【7月16日 AFP】探査車(ローバー)3機、星条旗6枚、着陸に成功または失敗した探査機数十台、さまざまな部品、カメラ、ごみ…。宇宙開発が行われてきた結果、月には無数の物体が散乱している。月では将来、観光などの人的活動が行われる可能性もあり、一部の専門家からは、これらを遺産として保護するよう求める声も上がっている。

 すべての始まりは1959年9月13日。この日、旧ソ連の月面探査機ルナ2号(Luna 2)が「雨の海(Mare Imbrium)」に衝突した。390キロの機体は衝突時に粉砕したと考えられている。

 その後、ルナの後続機が相次いで打ち上げられた後、米国がレインジャー(Ranger)やサーベイヤー(Surveyor)などの探査機を使った月面探査計画を実施。そしてついに1969年7月20日、ニール・アームストロング(Neil Armstrong)、エドウィン・オルドリン(Edwin Aldrin)両飛行士による初の有人月面着陸が実現した。

 2人は「静かの海(Sea of Tranquility)」に22時間滞在し、帰還の際には不要な物をすべて月に残して行った。着陸船の下降段やカメラ、月面用ブーツ、トング(物を挟む道具)、記念に持ち込んだ品々、排せつ物収集機器などだ。
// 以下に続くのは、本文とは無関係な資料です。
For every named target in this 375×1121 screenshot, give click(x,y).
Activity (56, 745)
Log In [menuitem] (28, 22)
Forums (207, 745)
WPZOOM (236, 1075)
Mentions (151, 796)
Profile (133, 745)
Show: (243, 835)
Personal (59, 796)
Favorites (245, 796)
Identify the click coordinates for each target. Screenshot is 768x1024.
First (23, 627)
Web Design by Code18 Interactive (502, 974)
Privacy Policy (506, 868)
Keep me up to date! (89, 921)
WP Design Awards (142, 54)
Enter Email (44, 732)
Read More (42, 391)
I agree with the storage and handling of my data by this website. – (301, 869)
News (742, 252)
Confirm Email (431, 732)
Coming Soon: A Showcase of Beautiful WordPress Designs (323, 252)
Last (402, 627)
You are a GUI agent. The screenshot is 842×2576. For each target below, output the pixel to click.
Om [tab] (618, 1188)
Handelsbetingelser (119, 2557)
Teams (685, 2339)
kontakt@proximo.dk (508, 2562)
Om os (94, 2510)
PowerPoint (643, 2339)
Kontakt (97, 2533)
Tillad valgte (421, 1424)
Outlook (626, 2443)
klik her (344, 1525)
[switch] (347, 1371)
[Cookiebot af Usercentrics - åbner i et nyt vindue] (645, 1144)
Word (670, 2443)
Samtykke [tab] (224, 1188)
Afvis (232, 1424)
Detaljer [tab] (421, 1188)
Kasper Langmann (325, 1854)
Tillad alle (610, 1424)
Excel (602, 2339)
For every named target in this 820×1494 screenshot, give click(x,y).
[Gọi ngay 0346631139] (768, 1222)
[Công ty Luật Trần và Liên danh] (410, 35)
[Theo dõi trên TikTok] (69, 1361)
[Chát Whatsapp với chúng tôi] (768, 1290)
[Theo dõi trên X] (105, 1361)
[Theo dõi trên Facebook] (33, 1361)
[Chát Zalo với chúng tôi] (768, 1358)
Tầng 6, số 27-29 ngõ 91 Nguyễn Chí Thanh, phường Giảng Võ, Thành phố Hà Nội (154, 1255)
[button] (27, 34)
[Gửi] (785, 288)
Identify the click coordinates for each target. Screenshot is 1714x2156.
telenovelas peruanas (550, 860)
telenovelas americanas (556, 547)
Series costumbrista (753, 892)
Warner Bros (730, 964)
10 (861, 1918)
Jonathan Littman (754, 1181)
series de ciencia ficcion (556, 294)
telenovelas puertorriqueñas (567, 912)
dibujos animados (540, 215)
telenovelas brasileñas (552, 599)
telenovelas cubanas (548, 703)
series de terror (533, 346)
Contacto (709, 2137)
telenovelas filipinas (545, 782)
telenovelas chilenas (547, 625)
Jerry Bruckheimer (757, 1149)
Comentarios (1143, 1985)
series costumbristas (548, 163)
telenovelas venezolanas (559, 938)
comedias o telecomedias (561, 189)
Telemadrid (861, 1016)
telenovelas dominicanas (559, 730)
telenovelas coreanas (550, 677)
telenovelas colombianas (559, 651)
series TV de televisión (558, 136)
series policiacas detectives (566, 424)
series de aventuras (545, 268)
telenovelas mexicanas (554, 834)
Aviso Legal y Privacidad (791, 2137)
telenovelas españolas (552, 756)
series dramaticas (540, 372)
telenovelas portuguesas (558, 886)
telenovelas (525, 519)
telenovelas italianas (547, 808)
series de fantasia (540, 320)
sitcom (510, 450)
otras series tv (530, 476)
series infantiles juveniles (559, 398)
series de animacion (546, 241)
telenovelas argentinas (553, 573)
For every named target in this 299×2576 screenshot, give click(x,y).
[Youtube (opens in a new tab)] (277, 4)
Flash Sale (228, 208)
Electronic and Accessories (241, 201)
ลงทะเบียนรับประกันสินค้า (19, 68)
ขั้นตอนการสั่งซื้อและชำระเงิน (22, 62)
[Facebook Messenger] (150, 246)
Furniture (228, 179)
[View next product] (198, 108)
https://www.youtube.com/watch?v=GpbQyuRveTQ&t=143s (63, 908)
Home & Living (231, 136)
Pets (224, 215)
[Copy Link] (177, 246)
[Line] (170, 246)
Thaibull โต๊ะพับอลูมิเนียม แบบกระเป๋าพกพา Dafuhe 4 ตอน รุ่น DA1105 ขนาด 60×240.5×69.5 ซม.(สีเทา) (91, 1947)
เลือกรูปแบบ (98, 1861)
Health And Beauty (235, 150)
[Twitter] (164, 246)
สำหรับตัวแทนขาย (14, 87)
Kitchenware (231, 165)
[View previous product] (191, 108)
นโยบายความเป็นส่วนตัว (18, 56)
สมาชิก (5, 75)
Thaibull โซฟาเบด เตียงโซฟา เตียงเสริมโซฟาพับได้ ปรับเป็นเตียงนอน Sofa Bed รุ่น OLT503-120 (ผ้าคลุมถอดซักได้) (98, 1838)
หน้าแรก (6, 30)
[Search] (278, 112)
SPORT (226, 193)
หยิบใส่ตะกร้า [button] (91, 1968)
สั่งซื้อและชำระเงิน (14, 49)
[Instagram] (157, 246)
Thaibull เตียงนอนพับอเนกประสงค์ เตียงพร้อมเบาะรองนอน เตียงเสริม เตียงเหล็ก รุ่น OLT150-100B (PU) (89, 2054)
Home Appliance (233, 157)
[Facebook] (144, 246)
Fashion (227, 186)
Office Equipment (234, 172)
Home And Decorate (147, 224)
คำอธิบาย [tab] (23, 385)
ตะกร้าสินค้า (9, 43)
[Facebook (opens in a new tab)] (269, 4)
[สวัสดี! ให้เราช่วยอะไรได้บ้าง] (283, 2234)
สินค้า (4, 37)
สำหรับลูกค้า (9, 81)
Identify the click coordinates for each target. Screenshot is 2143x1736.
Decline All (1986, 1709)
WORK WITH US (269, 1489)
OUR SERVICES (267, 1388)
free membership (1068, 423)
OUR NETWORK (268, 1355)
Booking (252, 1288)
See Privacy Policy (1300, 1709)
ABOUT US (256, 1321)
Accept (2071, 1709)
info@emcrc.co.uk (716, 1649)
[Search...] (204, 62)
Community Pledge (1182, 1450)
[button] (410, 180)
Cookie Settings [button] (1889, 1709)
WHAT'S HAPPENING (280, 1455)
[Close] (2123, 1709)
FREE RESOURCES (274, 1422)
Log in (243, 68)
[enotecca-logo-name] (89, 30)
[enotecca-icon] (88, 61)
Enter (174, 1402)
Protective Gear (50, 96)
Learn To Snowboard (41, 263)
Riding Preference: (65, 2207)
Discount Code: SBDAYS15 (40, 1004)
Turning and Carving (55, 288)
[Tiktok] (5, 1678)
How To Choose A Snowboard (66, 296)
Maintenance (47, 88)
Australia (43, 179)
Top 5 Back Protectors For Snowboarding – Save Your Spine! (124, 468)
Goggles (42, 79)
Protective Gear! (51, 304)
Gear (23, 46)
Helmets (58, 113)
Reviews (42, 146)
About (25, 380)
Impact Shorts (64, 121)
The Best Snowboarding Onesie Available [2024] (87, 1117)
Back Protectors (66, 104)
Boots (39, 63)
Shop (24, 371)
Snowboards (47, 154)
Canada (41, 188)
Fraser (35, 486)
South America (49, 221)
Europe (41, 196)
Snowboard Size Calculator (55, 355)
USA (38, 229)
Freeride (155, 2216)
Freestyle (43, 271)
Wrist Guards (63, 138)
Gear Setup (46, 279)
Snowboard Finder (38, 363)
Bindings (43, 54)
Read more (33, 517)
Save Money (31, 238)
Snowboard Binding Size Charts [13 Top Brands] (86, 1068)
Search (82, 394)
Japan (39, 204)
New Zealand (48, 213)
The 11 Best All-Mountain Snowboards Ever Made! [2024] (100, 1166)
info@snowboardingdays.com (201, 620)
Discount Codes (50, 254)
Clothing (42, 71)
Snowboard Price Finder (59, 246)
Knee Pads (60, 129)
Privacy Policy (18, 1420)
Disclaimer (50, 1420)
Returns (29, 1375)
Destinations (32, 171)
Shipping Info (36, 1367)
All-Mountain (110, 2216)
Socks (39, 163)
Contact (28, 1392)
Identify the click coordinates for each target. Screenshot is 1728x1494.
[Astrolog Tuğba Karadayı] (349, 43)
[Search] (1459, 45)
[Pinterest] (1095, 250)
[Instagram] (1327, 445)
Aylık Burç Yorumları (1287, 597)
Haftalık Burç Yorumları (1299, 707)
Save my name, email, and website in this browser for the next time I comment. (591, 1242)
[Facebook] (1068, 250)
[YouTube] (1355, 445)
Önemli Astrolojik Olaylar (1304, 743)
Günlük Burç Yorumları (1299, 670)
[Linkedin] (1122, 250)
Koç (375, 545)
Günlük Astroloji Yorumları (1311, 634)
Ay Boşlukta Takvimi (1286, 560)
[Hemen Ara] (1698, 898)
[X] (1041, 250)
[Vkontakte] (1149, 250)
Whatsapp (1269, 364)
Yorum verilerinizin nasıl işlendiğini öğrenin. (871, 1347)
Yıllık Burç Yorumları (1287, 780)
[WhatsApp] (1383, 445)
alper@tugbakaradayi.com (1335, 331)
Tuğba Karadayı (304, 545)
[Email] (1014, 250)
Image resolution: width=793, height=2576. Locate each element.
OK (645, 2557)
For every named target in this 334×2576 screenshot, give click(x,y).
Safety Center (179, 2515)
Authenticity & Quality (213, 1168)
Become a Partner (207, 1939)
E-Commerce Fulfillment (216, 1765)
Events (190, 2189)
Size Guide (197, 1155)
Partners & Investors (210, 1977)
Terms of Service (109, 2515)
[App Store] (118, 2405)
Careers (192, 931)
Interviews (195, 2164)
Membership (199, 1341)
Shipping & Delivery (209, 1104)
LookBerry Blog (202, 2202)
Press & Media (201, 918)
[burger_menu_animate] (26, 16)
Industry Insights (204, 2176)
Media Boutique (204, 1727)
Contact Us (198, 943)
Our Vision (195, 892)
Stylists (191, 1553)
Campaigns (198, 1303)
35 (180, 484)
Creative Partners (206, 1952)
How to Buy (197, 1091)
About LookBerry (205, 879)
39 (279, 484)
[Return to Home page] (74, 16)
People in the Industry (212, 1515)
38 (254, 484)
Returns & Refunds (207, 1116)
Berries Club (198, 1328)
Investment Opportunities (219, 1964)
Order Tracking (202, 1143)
 その後も、アポロ(Apollo)の後続機による5回のミッションが成功し、月面にはさらにたくさんの物体が残された。

 宇宙空間に人が残した「遺産」の保護を訴える非営利団体(NPO)「For All Moonkind(「月に属するすべての物のために」という意)」によると、月面には宇宙飛行士らによる痕跡が約100か所あるという。 また、月面に残された物体の重さは約167トンに上る。

 2017年に設立された同団体の共同創設者である米ミシシッピ大学(University of Mississippi)法学部のミシェル・ハンロン(Michelle Hanlon)教授は、法的に言えば、「こうした場所は保護対象には一切なっていない」と指摘する。同団体が設立される以前、欧州宇宙機関(ESA)のヨハン・バーナー(Jan Worner)長官は、月の星条旗を持ち帰りたいと冗談を言っていたほどだ。